# Written exercise
Copy the following lines of the material verbatim, everything from the line containing "At what coordinates should I click to accomplish: Click the Add" down to the line containing "Screen dimensions: 1884x1047 (332, 494)", with both of those lines included.

# Records provided
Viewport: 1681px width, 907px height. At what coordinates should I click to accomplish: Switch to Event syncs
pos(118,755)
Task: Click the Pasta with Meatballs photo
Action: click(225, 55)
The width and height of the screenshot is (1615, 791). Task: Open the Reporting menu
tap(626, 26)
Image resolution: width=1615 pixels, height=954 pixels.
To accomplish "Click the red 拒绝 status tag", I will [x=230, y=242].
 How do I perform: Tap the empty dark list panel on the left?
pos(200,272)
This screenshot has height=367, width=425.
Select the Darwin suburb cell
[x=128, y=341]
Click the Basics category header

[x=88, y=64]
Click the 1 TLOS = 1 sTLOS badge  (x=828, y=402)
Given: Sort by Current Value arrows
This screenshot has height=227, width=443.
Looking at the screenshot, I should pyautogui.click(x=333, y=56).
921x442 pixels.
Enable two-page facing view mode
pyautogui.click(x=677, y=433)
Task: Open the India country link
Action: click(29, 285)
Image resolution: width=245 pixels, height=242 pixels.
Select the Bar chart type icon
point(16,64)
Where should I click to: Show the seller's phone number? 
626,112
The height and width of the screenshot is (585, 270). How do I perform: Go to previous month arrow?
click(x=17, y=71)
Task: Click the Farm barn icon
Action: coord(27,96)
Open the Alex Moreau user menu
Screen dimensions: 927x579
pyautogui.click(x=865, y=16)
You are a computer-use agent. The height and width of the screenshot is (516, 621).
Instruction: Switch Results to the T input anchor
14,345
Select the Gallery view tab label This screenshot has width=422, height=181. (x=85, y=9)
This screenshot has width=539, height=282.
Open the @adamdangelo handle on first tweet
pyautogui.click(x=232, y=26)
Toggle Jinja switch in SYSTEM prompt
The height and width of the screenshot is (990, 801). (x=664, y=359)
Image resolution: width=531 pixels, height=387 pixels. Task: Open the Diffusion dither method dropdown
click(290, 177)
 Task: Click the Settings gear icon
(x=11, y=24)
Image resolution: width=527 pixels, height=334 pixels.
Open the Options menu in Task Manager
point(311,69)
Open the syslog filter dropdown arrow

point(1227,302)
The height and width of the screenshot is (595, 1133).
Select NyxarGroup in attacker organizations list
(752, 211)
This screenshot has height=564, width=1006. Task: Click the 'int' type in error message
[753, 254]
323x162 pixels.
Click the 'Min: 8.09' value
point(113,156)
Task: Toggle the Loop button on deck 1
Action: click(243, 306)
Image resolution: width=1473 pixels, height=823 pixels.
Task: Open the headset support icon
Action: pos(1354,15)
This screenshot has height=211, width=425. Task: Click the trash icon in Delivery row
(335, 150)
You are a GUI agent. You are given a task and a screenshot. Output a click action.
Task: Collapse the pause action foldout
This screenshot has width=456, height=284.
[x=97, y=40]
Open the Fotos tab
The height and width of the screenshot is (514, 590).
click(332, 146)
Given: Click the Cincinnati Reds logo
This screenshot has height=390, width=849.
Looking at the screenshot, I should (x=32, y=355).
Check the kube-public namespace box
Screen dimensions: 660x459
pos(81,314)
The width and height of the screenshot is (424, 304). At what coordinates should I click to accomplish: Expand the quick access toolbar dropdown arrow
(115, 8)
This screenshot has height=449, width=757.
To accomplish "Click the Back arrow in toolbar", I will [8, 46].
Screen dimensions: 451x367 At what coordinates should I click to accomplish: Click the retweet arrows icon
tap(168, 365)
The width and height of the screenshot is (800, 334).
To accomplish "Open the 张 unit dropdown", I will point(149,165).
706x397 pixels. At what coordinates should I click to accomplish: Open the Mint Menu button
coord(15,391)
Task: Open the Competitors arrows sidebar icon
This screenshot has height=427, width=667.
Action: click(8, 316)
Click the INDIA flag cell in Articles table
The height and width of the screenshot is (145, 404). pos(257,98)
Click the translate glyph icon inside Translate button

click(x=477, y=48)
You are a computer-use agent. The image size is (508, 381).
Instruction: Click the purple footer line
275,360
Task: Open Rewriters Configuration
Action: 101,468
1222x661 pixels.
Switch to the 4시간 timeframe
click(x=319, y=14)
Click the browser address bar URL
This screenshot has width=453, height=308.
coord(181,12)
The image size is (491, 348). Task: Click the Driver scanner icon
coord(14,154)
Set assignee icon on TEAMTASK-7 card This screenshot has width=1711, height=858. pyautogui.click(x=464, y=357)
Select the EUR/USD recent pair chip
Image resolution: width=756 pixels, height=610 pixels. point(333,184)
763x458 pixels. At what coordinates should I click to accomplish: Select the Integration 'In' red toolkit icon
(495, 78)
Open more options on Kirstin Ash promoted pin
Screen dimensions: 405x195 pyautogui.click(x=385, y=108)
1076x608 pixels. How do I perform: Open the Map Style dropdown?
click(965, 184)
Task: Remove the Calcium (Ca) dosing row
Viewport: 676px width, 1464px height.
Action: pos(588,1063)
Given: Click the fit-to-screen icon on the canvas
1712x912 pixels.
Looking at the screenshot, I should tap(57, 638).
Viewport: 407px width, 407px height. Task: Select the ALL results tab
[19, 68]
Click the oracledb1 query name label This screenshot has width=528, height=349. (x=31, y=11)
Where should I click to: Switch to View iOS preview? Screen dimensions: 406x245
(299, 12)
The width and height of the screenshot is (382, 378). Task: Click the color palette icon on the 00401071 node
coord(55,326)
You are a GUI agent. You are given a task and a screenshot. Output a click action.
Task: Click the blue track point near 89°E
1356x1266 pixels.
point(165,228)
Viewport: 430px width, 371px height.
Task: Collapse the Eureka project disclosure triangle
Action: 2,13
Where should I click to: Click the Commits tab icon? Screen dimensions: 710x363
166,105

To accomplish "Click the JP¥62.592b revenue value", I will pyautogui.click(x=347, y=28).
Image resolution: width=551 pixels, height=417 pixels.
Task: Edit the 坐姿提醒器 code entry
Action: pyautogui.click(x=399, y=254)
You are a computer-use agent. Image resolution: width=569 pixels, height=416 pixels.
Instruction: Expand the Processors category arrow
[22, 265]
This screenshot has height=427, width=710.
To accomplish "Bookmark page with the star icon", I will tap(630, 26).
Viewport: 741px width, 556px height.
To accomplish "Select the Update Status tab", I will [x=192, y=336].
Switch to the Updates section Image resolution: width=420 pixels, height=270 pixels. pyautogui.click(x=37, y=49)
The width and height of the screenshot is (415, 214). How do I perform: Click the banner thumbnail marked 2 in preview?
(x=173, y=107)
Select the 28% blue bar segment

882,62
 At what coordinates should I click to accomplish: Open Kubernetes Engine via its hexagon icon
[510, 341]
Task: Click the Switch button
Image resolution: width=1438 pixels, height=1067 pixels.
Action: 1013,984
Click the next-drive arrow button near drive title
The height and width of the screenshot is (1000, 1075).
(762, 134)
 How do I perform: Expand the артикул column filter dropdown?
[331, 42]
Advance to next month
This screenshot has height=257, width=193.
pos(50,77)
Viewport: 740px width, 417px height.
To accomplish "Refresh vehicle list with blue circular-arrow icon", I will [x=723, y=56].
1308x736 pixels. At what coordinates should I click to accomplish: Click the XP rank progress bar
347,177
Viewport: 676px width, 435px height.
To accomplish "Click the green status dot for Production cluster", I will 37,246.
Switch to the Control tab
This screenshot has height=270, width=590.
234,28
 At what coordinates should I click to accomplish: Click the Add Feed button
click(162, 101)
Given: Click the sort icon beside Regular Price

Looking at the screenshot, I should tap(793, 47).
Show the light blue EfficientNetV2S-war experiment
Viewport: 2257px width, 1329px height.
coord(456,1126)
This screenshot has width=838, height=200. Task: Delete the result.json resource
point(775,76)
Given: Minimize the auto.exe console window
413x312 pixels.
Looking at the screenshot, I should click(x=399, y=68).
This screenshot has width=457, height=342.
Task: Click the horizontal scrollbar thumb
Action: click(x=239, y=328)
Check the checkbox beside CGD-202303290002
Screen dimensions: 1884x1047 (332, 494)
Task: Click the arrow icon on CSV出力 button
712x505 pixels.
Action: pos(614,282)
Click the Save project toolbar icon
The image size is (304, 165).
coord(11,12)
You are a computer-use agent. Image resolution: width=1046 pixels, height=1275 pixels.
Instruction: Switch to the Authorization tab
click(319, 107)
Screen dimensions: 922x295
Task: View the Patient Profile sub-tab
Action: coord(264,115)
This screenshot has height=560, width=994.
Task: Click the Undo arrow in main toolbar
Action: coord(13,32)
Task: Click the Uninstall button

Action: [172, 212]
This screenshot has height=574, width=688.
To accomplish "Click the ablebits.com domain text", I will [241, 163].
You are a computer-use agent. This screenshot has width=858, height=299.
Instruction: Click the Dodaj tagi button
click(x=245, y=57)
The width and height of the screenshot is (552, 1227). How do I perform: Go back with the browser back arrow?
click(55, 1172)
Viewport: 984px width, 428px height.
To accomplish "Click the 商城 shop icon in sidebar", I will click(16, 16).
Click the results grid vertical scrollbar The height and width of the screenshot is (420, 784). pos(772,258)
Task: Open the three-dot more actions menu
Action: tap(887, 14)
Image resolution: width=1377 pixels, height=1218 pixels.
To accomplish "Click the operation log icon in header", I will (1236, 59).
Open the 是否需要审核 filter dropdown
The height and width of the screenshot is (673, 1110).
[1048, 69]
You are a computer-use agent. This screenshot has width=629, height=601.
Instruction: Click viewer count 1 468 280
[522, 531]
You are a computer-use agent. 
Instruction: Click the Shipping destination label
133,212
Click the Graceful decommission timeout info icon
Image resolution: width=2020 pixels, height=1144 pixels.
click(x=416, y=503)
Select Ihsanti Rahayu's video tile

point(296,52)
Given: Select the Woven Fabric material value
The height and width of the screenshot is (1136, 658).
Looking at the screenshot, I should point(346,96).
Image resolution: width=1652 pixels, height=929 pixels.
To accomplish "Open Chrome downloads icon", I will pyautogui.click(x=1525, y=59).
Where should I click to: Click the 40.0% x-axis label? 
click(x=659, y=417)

# Task output
 At what coordinates should I click to accomplish: Click the Add Feed button
click(162, 101)
Given: Click the sort icon beside Regular Price

Looking at the screenshot, I should tap(793, 47).
Show the light blue EfficientNetV2S-war experiment
Viewport: 2257px width, 1329px height.
coord(456,1126)
This screenshot has width=838, height=200. Task: Delete the result.json resource
point(775,76)
Given: Minimize the auto.exe console window
413x312 pixels.
Looking at the screenshot, I should click(x=399, y=68).
This screenshot has width=457, height=342.
Task: Click the horizontal scrollbar thumb
Action: click(x=239, y=328)
Check the checkbox beside CGD-202303290002
Screen dimensions: 1884x1047 (332, 494)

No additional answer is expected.